I have set up an acme-dns server to answer ACME DNS Challenges: https://github.com/joohoi/acme-dns

The DNS challenge can be easily automated using https://github.com/joohoi/acme-dns - you do need an IP you can run a DNS server on though.

If your server is not accessible over the internet, you can still use Let's Encrypt or ZeroSSL to get a certificate. You'll just need to set up a DNS Challenge for things to work. This is a little more complicated, but can work even if your DNS provider doesn't have an API. For example, I use Google Domains and Google DNS (not cloud DNS) for my DNS server, but I've got an instance of acme-dns running on VPS box that handles the DNS auth for me. It's how every machine on my local network has valid certificates - but I annoyingly need to renew them every 90 days.

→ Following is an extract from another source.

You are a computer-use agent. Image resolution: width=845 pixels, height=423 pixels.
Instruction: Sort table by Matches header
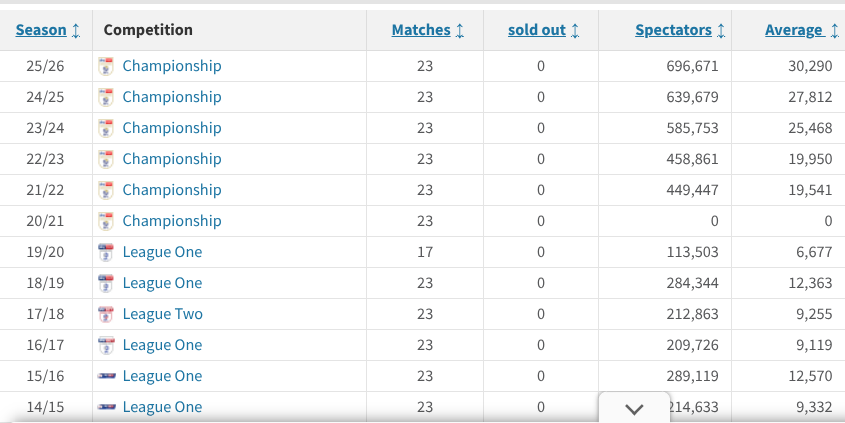(421, 30)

It's a bit more involved, but you can set up wildcard certificates to update automatically. Certbot has some pre-made plugins for this for several DNS providers. If yours is not on that list, there's a tool called acme-dns which is a minimal DNS server you can run on your server and delegate _acme-challenge.yourdomain.com to. If you don't want to run that on your own, you can also use the publicly hosted server/API for it.

In case you're not already familiar with it: one thing I'd recommend is using https://github.com/joohoi/acme-dns to obtain the certificates. You basically just point the subdomain you need wildcard certs for at that DNS server (a one time thing, ie you don't have to do this every three months), and the related tool https://github.com/acme-dns/acme-dns-client can get the certificates in a nice, automated, way without you ever having to expose the private reverse proxy to the Internet.